I quickly realized that if I confessed to a negative or possibly cold way that I view people or the world, like saying "sometimes I think I have no feelings," his subsequent sparse utterings would show he was stuck on a road of looking for a label to put on me. Rather than helping me examine the roots, and at least making me feel safe that the painful admission didn't actually mean I was a bad person; or had brought the thing on myself; or that it's necessarily what I am and what I do/don't feel at all, instead of just a mechanism by which I can hide from feelings.

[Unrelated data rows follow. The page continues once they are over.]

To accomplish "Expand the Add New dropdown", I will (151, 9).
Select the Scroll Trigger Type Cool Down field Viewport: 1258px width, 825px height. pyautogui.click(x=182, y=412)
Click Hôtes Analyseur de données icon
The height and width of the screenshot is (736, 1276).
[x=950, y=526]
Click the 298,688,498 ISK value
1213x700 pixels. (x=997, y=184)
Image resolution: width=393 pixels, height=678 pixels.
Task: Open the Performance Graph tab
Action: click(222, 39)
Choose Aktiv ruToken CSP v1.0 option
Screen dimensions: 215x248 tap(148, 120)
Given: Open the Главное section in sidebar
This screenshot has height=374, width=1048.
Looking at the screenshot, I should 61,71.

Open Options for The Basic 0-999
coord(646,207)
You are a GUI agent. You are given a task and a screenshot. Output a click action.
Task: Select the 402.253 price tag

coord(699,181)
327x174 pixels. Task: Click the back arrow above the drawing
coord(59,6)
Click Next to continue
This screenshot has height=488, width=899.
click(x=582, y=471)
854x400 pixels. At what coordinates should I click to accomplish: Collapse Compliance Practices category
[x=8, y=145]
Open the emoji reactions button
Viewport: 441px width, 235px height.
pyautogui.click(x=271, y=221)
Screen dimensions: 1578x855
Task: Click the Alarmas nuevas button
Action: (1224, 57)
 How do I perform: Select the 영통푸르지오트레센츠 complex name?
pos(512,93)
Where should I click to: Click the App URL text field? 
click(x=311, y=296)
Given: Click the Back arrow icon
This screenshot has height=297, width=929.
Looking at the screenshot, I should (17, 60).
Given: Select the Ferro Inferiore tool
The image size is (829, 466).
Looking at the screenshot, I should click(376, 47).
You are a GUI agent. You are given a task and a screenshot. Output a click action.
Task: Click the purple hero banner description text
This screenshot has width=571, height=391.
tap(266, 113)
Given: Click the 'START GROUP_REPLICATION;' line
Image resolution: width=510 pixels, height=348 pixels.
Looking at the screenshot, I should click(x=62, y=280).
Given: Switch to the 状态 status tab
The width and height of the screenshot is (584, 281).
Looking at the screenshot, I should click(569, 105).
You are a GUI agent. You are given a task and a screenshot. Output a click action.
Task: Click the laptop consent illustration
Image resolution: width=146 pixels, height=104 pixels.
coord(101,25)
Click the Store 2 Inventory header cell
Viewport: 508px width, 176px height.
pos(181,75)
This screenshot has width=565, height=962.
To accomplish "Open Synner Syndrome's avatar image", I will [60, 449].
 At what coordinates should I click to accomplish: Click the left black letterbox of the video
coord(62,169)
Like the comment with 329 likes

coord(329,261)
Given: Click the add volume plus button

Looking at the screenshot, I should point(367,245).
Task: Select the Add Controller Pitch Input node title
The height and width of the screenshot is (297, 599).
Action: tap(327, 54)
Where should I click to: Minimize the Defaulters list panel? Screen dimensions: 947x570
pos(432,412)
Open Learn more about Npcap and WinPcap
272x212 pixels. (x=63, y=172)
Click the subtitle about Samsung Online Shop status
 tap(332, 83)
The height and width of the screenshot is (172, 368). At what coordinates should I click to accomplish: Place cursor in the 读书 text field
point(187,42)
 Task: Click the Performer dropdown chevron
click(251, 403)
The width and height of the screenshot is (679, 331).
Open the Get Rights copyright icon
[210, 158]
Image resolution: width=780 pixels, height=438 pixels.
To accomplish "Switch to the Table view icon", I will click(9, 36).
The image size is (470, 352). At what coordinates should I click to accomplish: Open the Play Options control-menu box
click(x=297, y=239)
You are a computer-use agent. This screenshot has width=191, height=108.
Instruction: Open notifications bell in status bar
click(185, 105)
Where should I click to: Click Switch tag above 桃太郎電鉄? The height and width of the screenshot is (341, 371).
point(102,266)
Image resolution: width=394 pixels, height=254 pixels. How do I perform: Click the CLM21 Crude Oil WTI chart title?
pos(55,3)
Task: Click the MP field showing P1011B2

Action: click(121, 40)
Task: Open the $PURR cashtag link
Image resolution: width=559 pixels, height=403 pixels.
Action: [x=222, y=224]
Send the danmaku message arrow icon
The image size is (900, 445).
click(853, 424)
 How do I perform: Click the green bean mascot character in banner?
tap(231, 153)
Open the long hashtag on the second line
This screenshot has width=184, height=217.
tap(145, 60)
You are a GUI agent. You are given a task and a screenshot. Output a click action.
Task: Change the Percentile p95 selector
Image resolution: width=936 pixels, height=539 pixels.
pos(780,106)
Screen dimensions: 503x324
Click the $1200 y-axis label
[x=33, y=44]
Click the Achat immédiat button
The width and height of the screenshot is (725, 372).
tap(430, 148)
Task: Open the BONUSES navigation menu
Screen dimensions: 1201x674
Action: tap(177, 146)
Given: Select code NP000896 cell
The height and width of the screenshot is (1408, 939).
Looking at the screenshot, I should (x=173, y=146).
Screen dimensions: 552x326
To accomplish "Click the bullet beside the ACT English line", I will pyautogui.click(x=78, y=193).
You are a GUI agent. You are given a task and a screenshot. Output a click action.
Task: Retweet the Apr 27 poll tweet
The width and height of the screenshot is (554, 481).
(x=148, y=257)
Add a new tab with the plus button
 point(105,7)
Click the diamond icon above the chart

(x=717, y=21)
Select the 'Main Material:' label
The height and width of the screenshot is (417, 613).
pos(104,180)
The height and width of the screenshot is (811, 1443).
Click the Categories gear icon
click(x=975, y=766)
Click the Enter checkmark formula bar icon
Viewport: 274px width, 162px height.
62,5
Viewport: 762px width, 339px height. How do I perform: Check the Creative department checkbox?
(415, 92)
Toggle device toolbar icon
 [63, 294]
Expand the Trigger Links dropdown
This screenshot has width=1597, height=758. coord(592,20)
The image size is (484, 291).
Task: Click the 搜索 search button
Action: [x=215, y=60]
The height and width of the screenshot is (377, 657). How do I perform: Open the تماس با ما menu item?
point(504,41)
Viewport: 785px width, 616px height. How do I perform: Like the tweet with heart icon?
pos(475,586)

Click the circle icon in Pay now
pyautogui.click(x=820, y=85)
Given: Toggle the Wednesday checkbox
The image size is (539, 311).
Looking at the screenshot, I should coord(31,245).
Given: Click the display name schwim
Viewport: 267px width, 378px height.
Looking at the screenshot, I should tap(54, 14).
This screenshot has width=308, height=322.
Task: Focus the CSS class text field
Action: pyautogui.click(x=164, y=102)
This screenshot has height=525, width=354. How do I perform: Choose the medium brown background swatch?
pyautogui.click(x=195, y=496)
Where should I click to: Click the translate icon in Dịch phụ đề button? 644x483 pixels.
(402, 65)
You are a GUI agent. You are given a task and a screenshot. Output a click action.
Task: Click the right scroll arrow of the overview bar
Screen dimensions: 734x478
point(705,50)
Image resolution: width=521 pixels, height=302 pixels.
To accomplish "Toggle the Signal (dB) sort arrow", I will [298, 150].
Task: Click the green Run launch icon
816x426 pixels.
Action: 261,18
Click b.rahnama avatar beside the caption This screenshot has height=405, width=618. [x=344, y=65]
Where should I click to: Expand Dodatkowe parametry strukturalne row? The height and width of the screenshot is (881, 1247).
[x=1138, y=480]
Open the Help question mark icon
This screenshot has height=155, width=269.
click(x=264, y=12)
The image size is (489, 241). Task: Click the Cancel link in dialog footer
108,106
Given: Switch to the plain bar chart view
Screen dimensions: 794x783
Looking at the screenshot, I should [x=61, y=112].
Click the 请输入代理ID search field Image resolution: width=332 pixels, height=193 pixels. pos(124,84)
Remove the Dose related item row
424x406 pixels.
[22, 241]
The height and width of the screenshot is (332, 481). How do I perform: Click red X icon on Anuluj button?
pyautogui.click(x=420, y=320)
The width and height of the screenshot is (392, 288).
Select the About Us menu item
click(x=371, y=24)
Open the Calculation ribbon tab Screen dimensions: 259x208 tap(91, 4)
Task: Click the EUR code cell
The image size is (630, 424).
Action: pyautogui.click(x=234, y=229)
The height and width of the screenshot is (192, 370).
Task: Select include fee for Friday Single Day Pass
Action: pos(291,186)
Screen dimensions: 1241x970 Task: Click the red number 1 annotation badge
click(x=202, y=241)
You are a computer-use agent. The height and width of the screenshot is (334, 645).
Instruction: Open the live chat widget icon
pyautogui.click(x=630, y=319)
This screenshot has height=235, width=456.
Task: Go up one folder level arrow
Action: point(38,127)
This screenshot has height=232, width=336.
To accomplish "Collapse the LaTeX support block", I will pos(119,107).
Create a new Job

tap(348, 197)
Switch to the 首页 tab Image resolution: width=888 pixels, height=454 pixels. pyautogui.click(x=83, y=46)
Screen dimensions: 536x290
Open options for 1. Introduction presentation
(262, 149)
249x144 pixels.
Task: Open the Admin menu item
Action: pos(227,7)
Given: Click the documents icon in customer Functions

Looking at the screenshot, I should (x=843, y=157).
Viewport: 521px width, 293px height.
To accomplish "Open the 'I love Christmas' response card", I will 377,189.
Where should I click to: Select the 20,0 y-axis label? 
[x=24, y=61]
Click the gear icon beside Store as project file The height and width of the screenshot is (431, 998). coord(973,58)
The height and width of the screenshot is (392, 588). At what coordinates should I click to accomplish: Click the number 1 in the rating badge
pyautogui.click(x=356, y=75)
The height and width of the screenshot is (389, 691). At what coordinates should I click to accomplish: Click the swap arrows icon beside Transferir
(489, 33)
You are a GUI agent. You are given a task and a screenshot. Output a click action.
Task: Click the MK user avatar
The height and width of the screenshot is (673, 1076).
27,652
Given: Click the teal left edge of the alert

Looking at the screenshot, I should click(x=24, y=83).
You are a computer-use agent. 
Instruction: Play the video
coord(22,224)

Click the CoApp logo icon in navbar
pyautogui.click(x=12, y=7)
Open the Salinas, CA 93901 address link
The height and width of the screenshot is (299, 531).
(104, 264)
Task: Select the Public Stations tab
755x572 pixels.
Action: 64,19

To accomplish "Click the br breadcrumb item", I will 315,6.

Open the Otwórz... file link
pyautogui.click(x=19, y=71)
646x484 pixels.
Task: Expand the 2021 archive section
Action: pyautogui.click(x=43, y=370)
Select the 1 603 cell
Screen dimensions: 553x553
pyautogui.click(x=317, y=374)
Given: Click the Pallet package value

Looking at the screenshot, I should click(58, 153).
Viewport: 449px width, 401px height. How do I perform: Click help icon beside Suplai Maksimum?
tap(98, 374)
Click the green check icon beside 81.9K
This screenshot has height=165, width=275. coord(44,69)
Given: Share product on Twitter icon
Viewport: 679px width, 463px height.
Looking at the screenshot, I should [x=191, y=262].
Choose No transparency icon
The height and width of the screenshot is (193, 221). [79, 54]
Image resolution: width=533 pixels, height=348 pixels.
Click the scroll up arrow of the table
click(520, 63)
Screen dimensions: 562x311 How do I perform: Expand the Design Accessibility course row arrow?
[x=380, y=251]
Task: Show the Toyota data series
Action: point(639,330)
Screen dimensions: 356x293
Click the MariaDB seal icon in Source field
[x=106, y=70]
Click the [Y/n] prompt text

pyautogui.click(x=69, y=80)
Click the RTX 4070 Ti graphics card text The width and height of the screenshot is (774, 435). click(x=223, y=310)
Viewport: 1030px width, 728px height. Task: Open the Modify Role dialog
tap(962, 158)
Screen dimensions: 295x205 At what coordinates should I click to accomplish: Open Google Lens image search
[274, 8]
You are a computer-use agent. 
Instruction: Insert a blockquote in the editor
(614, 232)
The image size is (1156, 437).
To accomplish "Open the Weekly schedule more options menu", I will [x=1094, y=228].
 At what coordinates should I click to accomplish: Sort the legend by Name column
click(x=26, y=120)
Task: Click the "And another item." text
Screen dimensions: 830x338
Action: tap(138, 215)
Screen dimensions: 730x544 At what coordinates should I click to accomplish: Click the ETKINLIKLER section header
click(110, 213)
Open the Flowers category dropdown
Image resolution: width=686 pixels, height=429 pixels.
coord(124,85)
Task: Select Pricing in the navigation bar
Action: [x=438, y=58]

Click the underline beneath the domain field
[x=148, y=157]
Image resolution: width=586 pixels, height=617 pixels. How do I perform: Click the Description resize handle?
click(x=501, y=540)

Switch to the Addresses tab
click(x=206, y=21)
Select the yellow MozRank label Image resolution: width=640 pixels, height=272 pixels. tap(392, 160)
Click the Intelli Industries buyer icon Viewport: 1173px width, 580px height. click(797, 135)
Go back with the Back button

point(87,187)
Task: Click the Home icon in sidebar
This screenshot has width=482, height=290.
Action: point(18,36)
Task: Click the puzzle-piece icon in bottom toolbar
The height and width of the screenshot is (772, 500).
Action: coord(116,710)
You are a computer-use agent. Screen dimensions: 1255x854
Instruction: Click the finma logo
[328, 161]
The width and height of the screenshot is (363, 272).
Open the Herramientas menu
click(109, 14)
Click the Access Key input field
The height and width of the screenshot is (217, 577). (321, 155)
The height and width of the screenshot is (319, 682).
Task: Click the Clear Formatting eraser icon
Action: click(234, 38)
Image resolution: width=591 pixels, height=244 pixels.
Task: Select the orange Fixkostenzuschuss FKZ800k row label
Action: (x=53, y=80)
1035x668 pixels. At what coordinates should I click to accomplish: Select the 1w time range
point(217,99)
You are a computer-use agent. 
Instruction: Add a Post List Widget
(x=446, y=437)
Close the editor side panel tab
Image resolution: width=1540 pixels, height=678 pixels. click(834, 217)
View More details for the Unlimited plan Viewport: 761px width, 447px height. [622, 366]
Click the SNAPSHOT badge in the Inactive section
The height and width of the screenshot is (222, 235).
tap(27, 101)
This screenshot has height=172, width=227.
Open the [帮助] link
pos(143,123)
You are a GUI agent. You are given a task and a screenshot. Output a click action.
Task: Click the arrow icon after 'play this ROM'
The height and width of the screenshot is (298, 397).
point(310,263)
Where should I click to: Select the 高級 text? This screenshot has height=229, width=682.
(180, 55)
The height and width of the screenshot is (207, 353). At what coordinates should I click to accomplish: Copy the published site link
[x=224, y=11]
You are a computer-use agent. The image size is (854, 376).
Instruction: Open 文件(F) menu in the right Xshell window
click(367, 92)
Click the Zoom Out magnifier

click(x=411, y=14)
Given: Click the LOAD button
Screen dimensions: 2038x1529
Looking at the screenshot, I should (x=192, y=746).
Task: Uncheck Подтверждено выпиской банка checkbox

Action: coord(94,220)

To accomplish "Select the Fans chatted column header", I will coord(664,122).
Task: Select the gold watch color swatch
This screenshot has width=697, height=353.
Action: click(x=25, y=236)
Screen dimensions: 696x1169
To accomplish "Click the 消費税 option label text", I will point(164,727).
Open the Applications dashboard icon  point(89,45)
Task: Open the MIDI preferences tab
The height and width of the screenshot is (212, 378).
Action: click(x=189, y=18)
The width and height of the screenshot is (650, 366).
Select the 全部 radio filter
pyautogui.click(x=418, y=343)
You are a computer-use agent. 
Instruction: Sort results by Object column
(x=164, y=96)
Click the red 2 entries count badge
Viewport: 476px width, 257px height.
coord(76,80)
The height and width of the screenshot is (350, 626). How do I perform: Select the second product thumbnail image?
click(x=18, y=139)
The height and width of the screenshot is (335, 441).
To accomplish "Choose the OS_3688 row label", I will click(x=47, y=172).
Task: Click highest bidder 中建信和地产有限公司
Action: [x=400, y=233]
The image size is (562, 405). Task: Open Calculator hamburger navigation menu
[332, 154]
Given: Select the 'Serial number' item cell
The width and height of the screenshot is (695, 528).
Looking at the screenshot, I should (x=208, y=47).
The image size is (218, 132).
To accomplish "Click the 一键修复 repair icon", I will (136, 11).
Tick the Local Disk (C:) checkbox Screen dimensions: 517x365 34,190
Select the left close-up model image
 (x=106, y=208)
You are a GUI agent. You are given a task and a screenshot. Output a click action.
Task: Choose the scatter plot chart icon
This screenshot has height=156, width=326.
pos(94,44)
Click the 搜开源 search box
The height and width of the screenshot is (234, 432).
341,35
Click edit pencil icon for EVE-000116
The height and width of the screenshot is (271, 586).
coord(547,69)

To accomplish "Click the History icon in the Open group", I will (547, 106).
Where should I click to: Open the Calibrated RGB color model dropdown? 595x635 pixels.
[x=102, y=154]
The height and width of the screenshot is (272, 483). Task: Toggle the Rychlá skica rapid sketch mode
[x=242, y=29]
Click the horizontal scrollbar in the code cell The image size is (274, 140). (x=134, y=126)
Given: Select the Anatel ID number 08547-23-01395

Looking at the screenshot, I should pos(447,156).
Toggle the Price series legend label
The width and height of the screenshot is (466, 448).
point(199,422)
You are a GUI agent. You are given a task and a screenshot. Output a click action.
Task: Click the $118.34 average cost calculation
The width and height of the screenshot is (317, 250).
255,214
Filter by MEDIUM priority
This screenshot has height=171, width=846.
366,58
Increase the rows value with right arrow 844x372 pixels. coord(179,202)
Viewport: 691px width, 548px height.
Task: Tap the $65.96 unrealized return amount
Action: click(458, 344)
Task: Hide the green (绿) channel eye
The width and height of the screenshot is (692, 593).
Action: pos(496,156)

This is the kind of reasoning I habitually displayed for him; I often felt like my self-awareness drew a road map for him that could have made our work soooo much easier. But he would never indicate that my reasoning or ability to figure some things out was good. So I started asking him, which he wouldn't answer either and made into another example of me caring too much what people think. As in, why would I want/need to know if what I just said or a lot of what I say makes sense and is sound reasoning? Is it not valid to ask your mental health counselor whether you seem to exhibit sound reasoning???? (????!!!!!) I can't *believe* he made 110% of our failure to connect MY problem.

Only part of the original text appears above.